Однако в конце концов дело, кажется, уладилось.
По прошествии нескольких дней обеспокоенная мать Дондоки добилась аудиенции у судьи. Она поведала ему о раскаянии дочери, несчастной жертвы, которую этот тип, корчащий из себя поэта, соблазнил. Он посылал ей стихи, без конца надоедал — кстати, ведь судья сам его привел.
— Вы же сами ввели его в дом…
В действительности дело было не так, но об этом судья не знал. Бедная Дондока оставалась по ночам одна, говорила мать, она ни в чем не виновата. Она только и думала о любимом сеньоре Алберто, о своем неблагодарном «малыше». Если бы сеньор видел, как она страдает, бедняжка, плачет целые дни, проклинает свою судьбу, ничего не ест, худеет, чахнет… и все из–за того, что перестала видеться с сеньором… Ему следовало бы побывать у нее, хотя бы просто из жалости, ничего другого она не имеет в виду, ведь несчастная может совершить какое–нибудь безумство. Она, мать, теперь даже ночует у Дондоки, потому что опасается самого худшего: вдруг девочка обольет свое платье керосином, подожжет и погибнет в языках пламени.
Великий юрист был растроган и вместе с тем обеспокоен. Что, если эта идиотка действительно выкинет такую глупость — попытается покончить с собой? Тогда скандала не избежать, начнутся сплетни, вмешается полиция, и вся история дойдет до ушей доны Эрнестины, а он боялся даже думать о том, как станет реагировать Цеппелин…
— Разве только из милосердия, — сказал он и вернулся в переулок Трех Бабочек.
Мир был заключен, однако я был принесен в жертву.

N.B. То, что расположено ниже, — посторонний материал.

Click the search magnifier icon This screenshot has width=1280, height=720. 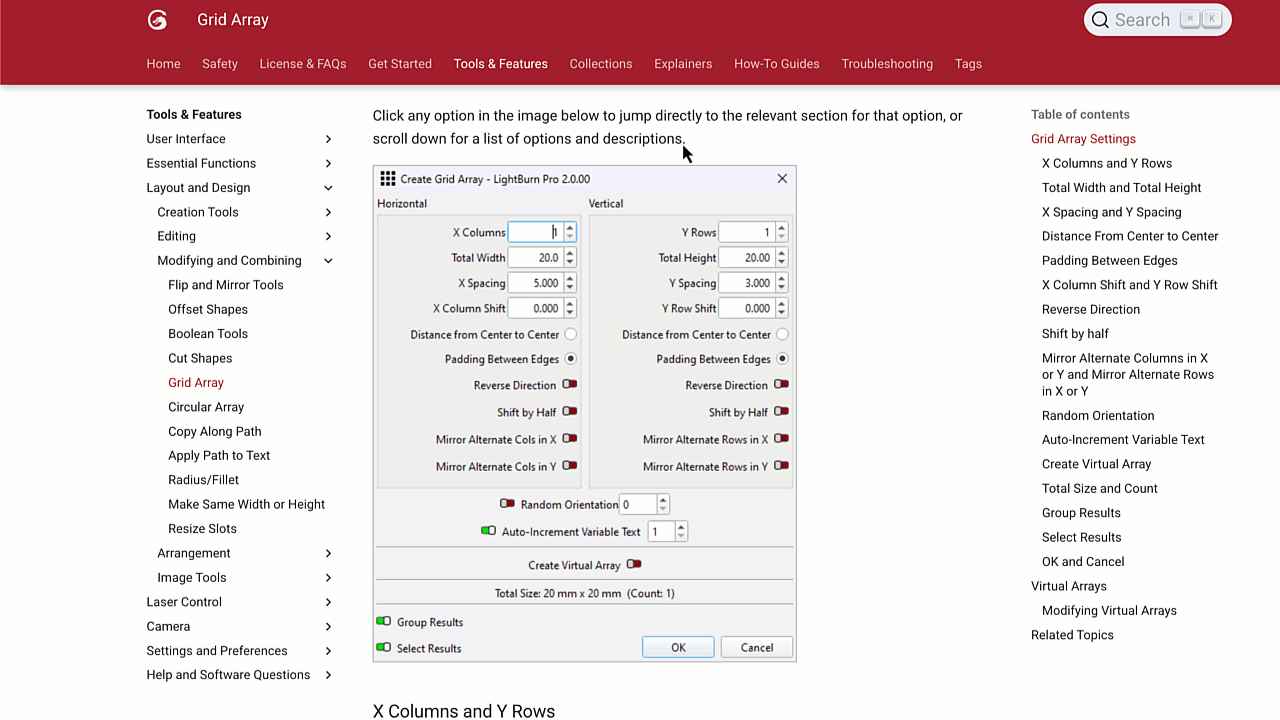coord(1100,20)
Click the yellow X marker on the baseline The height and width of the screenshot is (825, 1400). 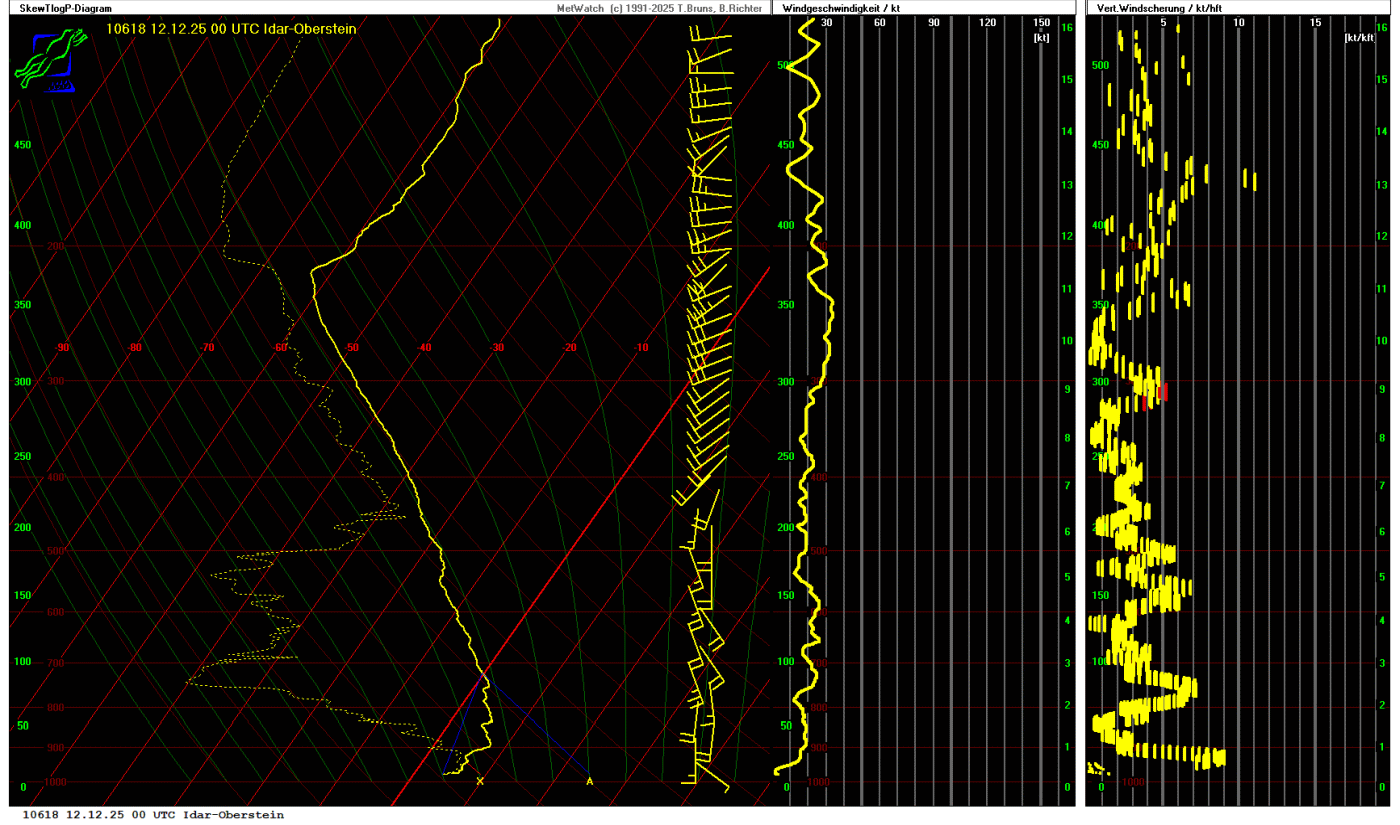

Мне разрешили повидаться с Дондокой в последний раз, но не наедине: в кухне на страже чести дочери и частной собственности судьи стоял Педро Торресмо с обломком щетки в руках. Дондока рассказала мне: «малыш» простил ее на этот раз, но при условии, что она никогда больше даже не вспомнит обо мне, никогда! Что она могла поделать, бедняжка? Хуже всего было принятое судьей решение, чтобы мать и отец переехали к ней; они будут жить в одной из задних комнат и, как собаки, стеречь девушку, дабы обеспечить на будущее ее чистоту и верность судье. Слезы катились по щекам Дондоки.
— Пройдет несколько дней, и мы найдем выход из положения, моя радость.
Легко сказать — «найдем выход»! Педро Торресмо при встрече на улице пронзает меня злобным взглядом. Мать объявила всем соседям, что исколотит меля щеткой, если я только осмелюсь появиться в переулке Трех Бабочек. Как же нам встретиться с Дондокой?
И я провожу долгие ночи в одиночестве… Никогда никого я так не любил и не желал, как эту золотистую мулатку с жадным ртом. Кроме того, у меня никогда не было столько свободного времени, я располагаю теперь и теми часами, которые прежде посвящались беседам с судьей. Ибо почтеннейший юрист теперь едва удостаивает меня кивка, меня, его горячего поклонника! Между тем работа моя подвигается медленно, с трудом, фразы получаются неуклюжие, события путаются в голове, я не могу сосредоточиться на капитане и его перезрелой возлюбленной, старой деве Клотилде.